Document segment –
▼

Best Practices for Drinking Coffee in San Francisco

Posted By on Wed, Nov 24, 2010 at 11:40 AM



In the '80s coffee was funny ― Maxwell House, Yuban, Chock Full o'Nuts. They thought we were idiots. Perhaps we were: Only the best of us rejected the aluminum-tin allure of General Foods International Coffee. "It tastes like a candy cane dipped in Bosco!" gushed one comfortably seated lady in a 1982 commercial, and she was right.

The only people who really drank coffee at all were detectives. It was like watching middle-aged bachelors dress a baby. One would take a sip, blanch, look at his partner and say, "Bleh! Who made this coffee? You?" And his buddy would sigh, stare into his mug and mutter something heartbreaking about his murdered wife.

click to enlarge SHINZUI/FLICKR

Anyway, coffee is not funny anymore.

Home Brewing, Beans to Cup

First, visit the supermarket, fall to your knees in the specialty coffee aisle, and sob. You used to be a cult, Peet's! Now you have a "freshness pledge" promising beans within 45 days of roasting, which is dozens too many ― exactly how many depends on who you ask, and we recommend not asking anybody. The pledge doesn't even address the insanity within: preground? Why not just dissolve a NoDoz in some Go-GURT and bottle it for 7-Eleven like Starbucks does? Even Jonathan Franzen knocked ground coffee (Freedom, page 2), and I bet that guy lives on Mr. Pibb.

Screw brewing at home. Let's go out.

A Cup of Joseph

Upon entering a high-end venue, the first order of business is to reassure your superstitious grandmother that she is not witnessing sinful alchemy, lest she slice her cane through all the tubing and apparatus and glass crap hanging about. Seriously, Isaac Newton could hit the ground running at any of number of cafes and blow back the weekend rush solo.

▲

Supplied information –

▼

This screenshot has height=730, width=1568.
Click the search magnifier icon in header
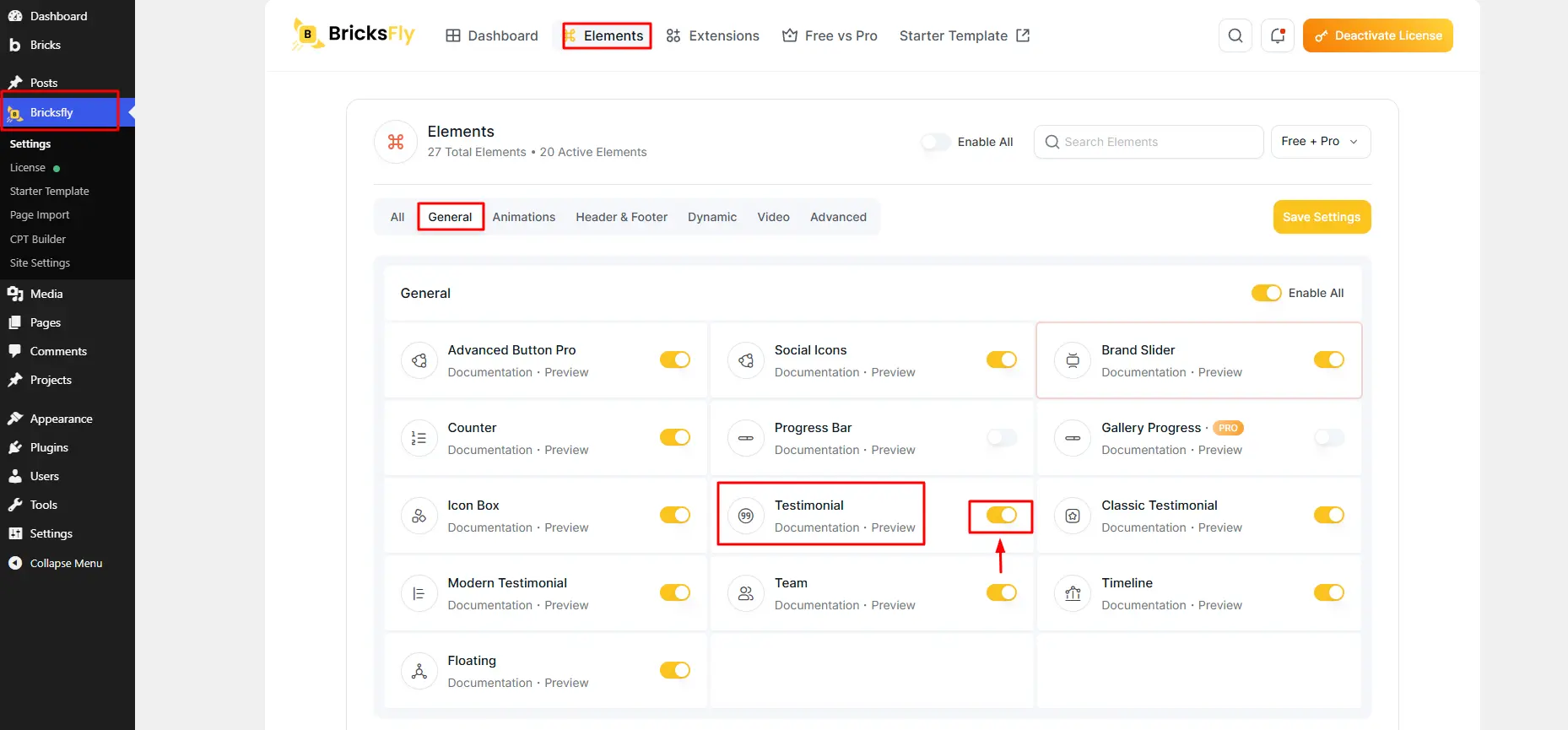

▲

To-do list –
(a) In the San Francisco coffee article, why does the writer find fault with Peet's "freshness pledge"? Answer in one to three sentences.
(b) According to the coffee article, what did the woman in the 1982 commercial say General Foods International Coffee tasted like?
(c) Extend the San Francisco coffee article from its final sentence, keeping its tone.

Answers to the problems –
(a) The pledge allows beans up to 45 days after roasting, which the writer calls "dozens too many" days. The writer also objects that it ignores the problem of the beans being sold preground.

(b) She said it tasted like a candy cane dipped in Bosco.

(c)
Nana may have a point about the alchemy, however. With Blue Bottle's $20,000 Japanese siphon bar, the only one in North America, the grounds are mixed with water, suctioned into the air and circulated in a fiery whirlpool for 54.3 seconds with blooms erupting like solar flares and CO2 off-gassing heavenward; then the coffee firestorm is shot back to the pot with all the force and cinematography of hell's demons being sucked into the Ark of the Covenant. That's why the employees have their eyes closed and are screaming. They know what happened to those Nazis.

Excerpt from the New York Times:

"The whirlpool, it messes with your mind," said Mr. Freeman, the owner of the Blue Bottle. "There's no way to rush it. One false move and the hounds of hell melt the faces off the customers."

After the chorus departs, walk your siphon pot to a table, documenting your steps for your blog. Spend the next hour sniffing and sipping ― noting the gradations of flavor, the floral notes, the fragrant bullshitery of the entire day ― because you are at the pinnacle of North American coffee drinking. This is it (until Tully's finally pisses off Dean Kamen). Take a video, which is definitely a thing.

Now seat grandma in front of Blue Bottle's Kyoto-style iced coffee apparatus, which transmutes grounds into coffee at one drop per second and previously transfused royal blood in 17th-century France, and wonder: Why did Blue Bottle want to sell hamburgers in Dolores Park again?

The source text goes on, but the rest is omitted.